# Task
Only an exact copy is wanted: the lines from the one holding "Instruction: Refresh the" through the last line below, minus the pictures.

Extracted data entries:
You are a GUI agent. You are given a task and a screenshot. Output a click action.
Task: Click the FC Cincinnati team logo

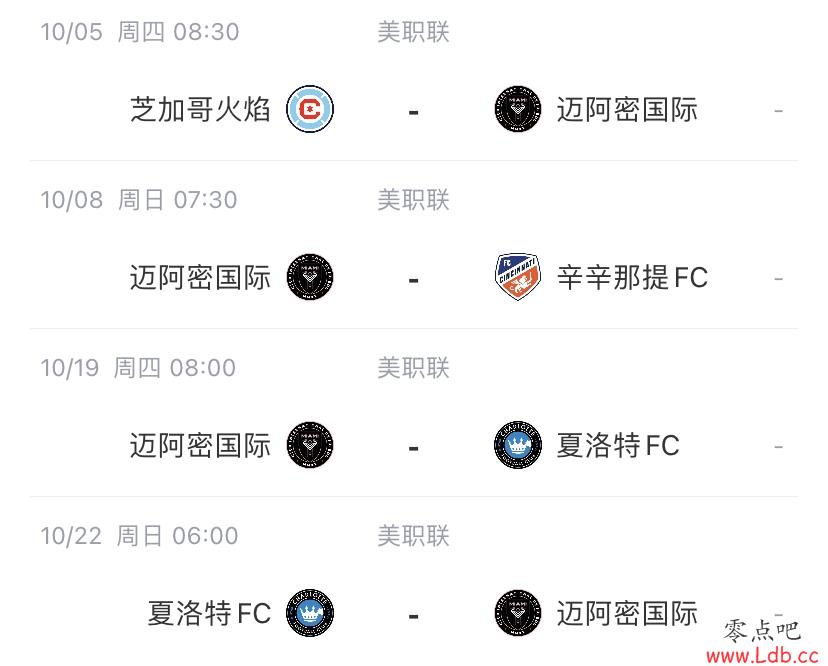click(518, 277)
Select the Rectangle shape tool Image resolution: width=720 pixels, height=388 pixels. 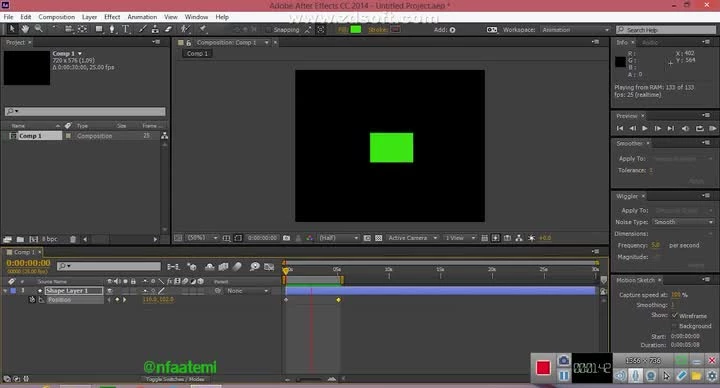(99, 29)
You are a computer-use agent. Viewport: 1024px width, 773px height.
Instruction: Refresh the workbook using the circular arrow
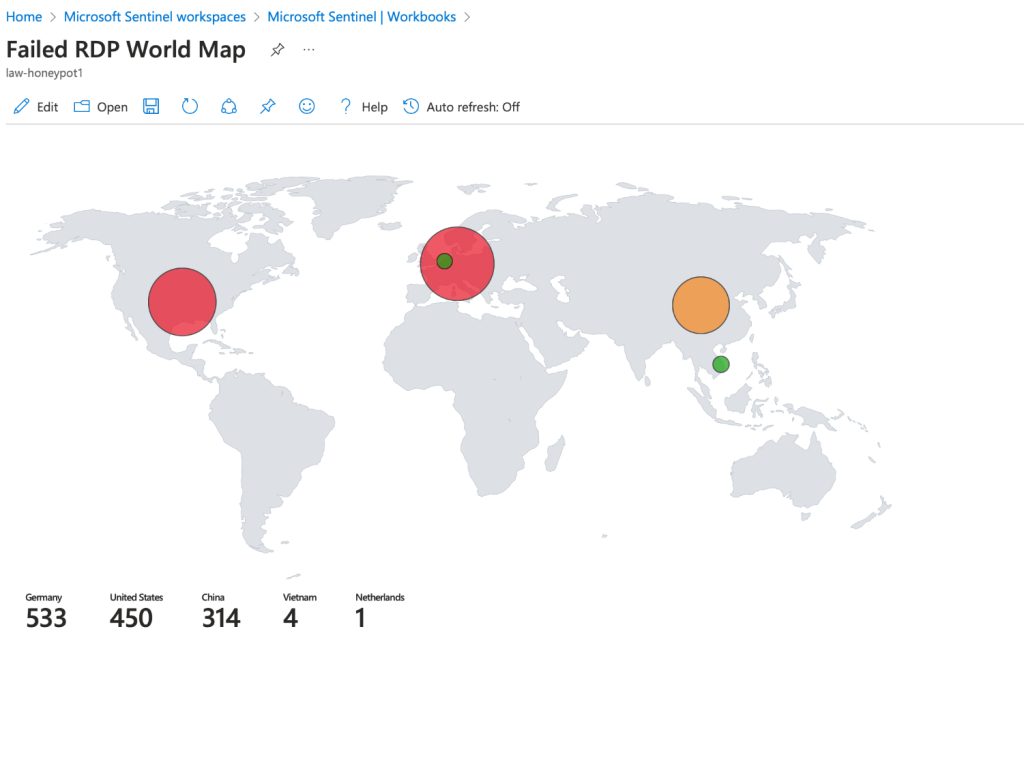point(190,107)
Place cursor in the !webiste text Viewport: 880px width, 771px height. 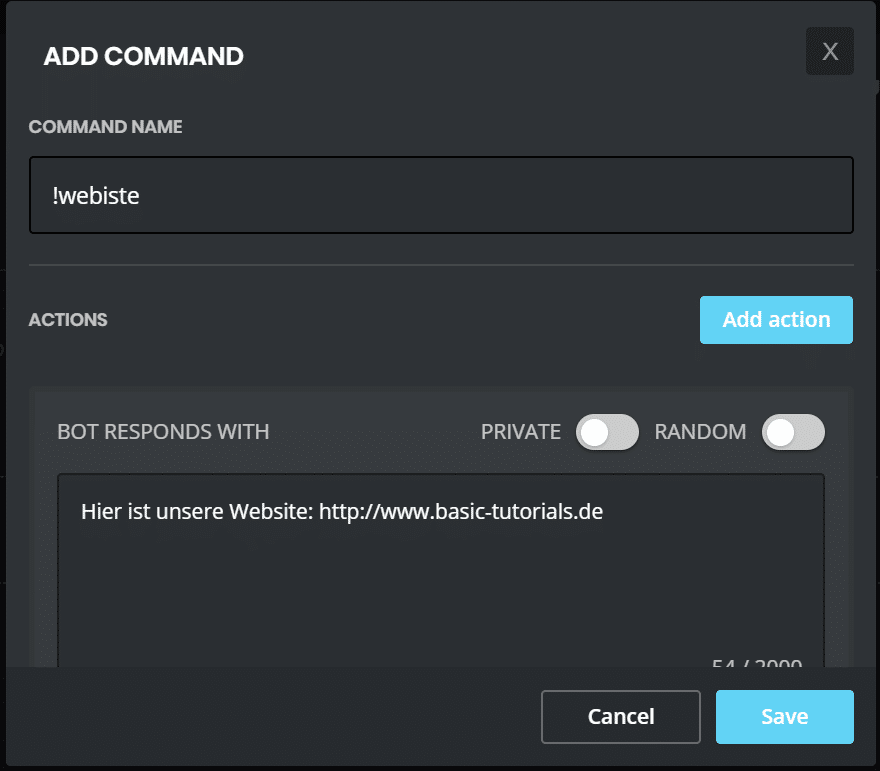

# Task response
Instruction: Refresh the workbook using the circular arrow
point(190,107)
Place cursor in the !webiste text Viewport: 880px width, 771px height. 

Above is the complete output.